Télérama, 25 août 2012, par Fabienne Pascaud

« La première fois que je vis mon père vêtu en fille, j’avais sept ans. » Telle est la première phrase, lapidaire, de l’exceptionnel et hallucinant roman d’Anne Serre. Sur la même page, deux paragraphes après : « Maman était nue la plupart du temps. » « Tu n’as pas de pudeur, disait papa. » Où donc est‑on ? Chez une aimante famille bourgeoise provinciale qui pratique avec allégresse l’inceste. Son époux indifférent lui préfère ses trois fillettes ? Qu’à cela ne tienne : la génitrice dénudée et littéraire qui avoue brûler constamment du « démon de l’amour » (et déteste quitter son logis) se console elle aussi dans les bras des trois petites sœurs. Apparemment ravies. Mais partageant volontiers leurs parents avec les habitués du pavillon, ce drôle d’endroit à la fois ordinaire et magique de la rue Alban-Berg… où la narratrice pourrait bien figurer l’animale Lulu qui inspira tant le compositeur.

Par‑delà bien et mal, ce conte noir réussit avec une délicatesse enchantée à éviter vulgarité et voyeurisme.
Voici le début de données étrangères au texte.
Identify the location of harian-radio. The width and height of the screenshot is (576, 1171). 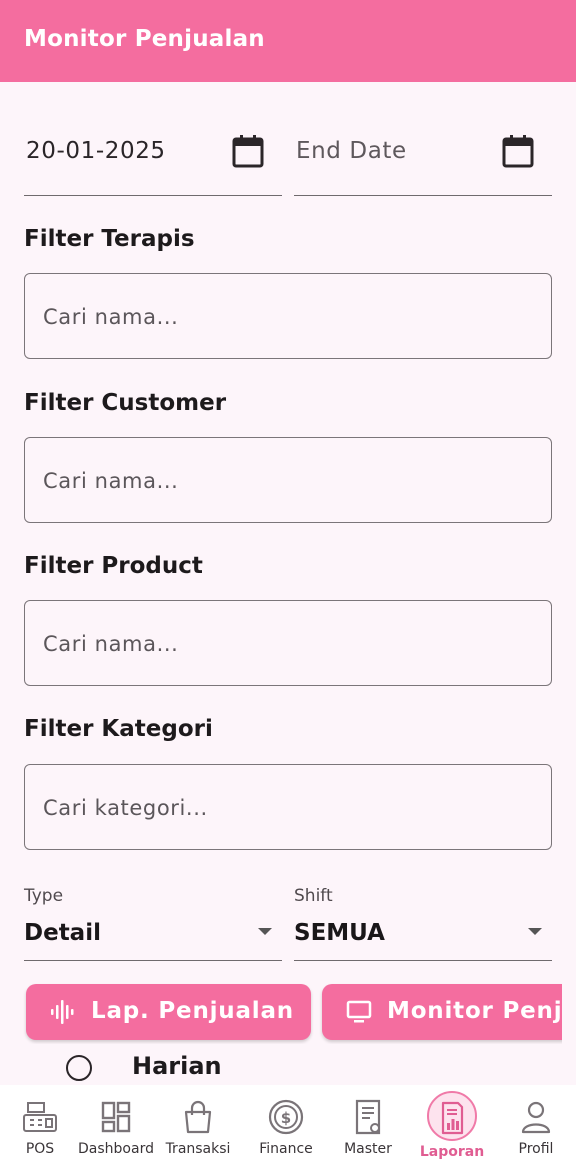
(79, 1068).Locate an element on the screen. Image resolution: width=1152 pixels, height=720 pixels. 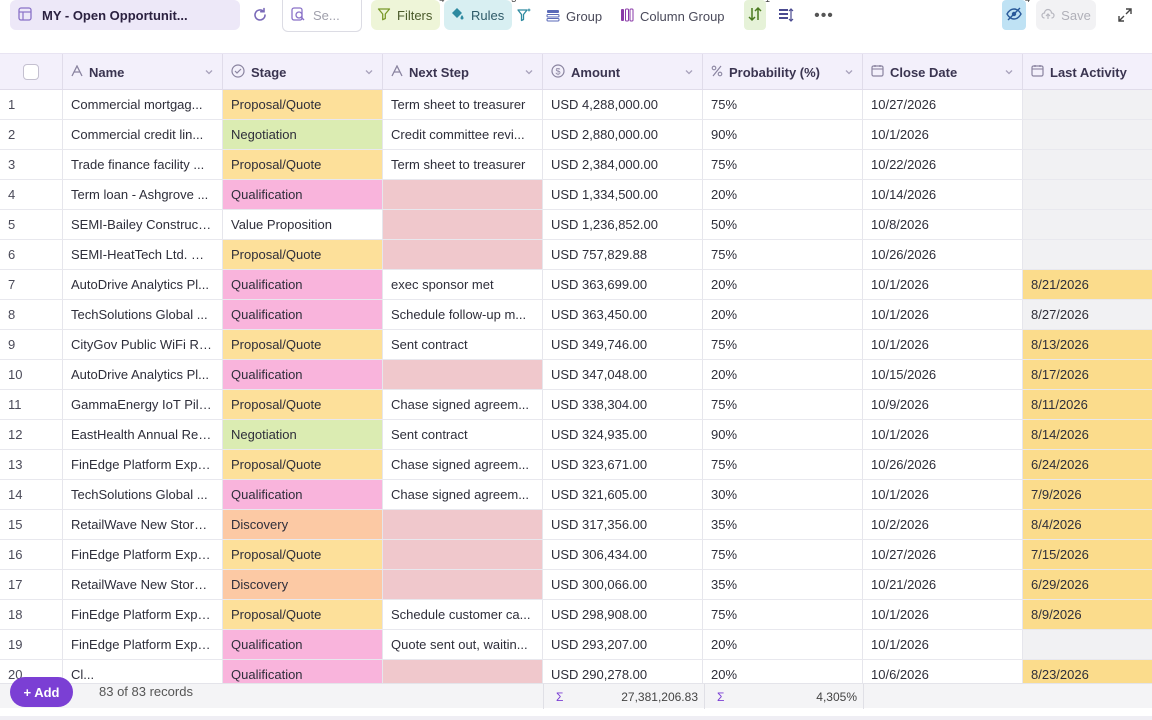
amount-cell: USD 298,908.00 is located at coordinates (623, 614).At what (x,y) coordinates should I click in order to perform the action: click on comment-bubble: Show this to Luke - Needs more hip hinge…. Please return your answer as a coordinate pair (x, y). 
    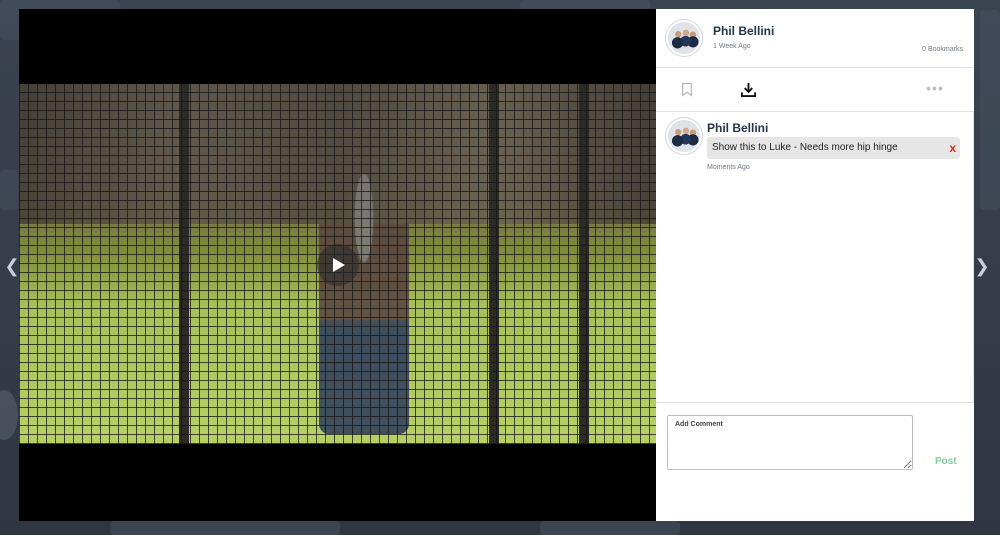
    Looking at the image, I should click on (834, 148).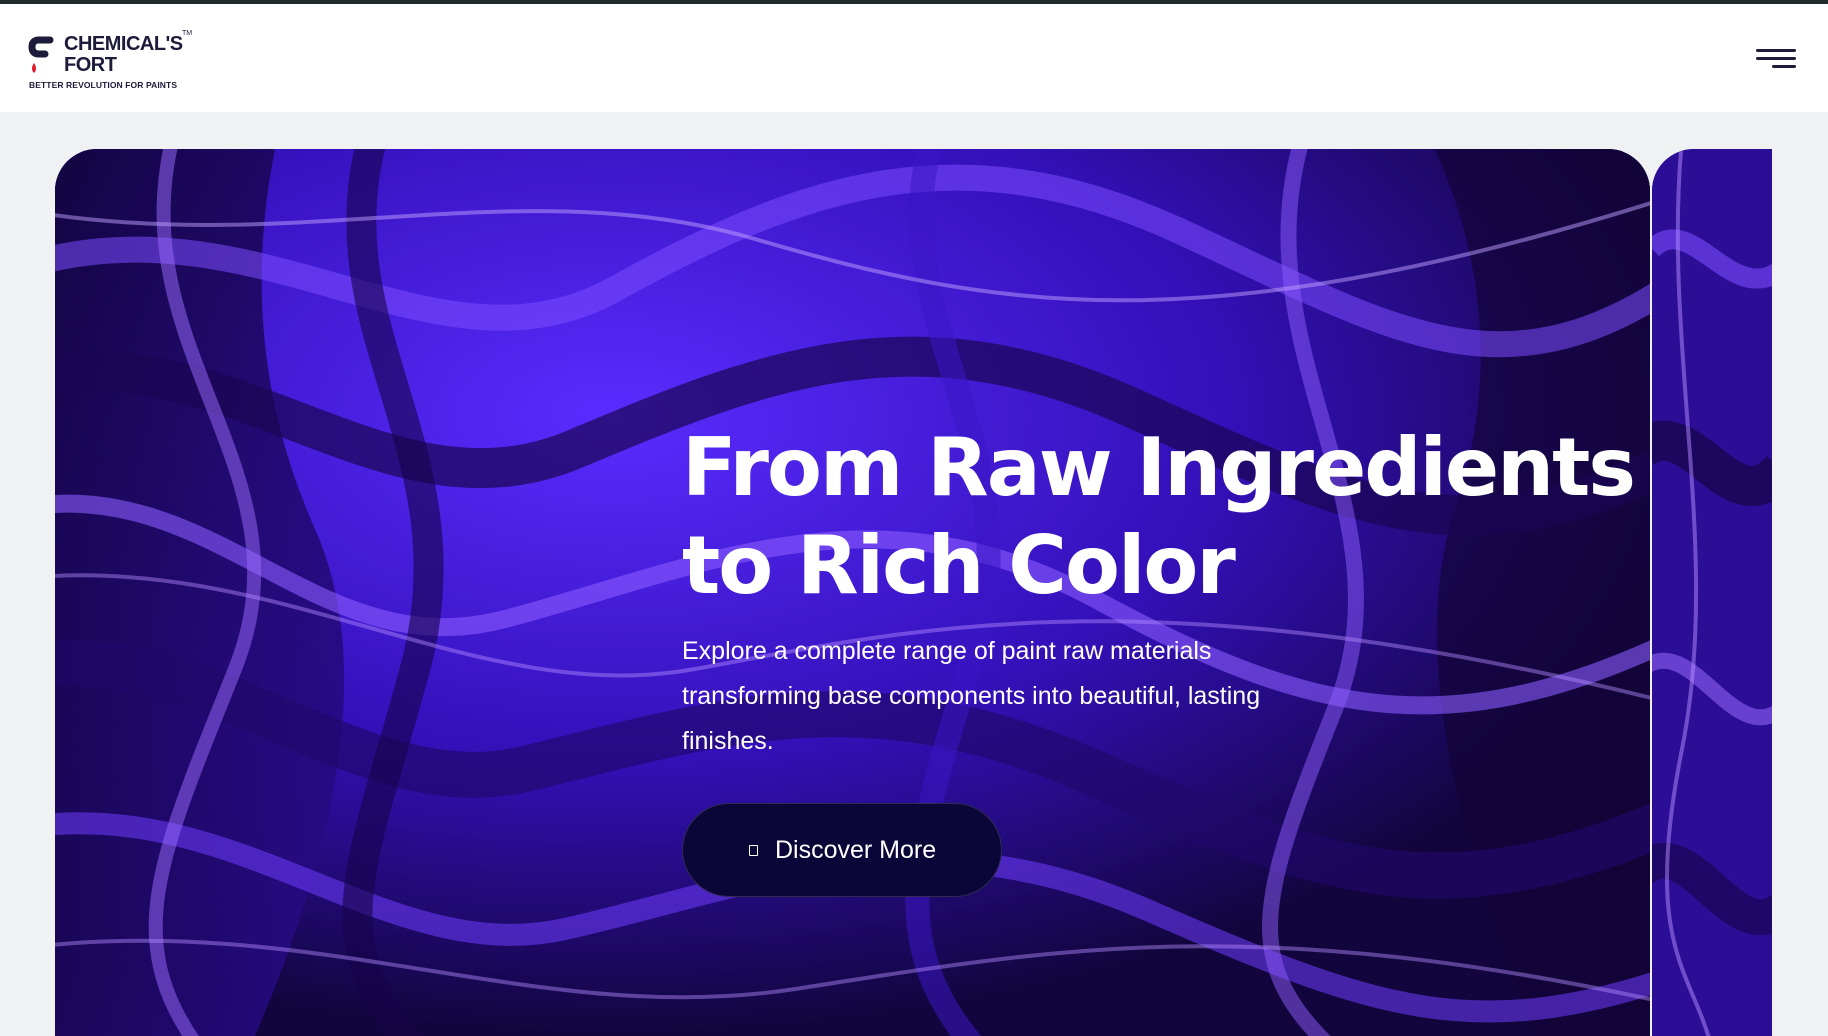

Mais, s’il multiplie les clins d’œil – à Racine, à Sade, aux frères Grimm, à Wedekind ou à la Bible – il évoque forcément l’affaire d’Outreau. En paraît même le scandaleux démenti, puisque les plaisirs interdits s’y révèlent sans conséquences. La romancière Anne Serre est plus subtile. Bien des énigmes tissent sa parabole, aussi inquiétante que drôle. Des désastres intimes de sa narratrice‑héroïne, fuyant sa famille à 15 ans, quasi amnésique et incapable d’aimer, on saura peu. Pas davantage des abîmes où l’ont conduite des années de mensonges. Le désir d’être au monde mystérieusement lui demeure. Et la joie terrible de vivre, malgré les illusions de l’amour‑fusion poussé jusqu’à l’absurde.

C’est que la petite fille incestueuse d’antan a trouvé la jouissance de l’écriture pour faire art de sa souffrance. Pour vaincre le réel, mieux vaut le réinventer.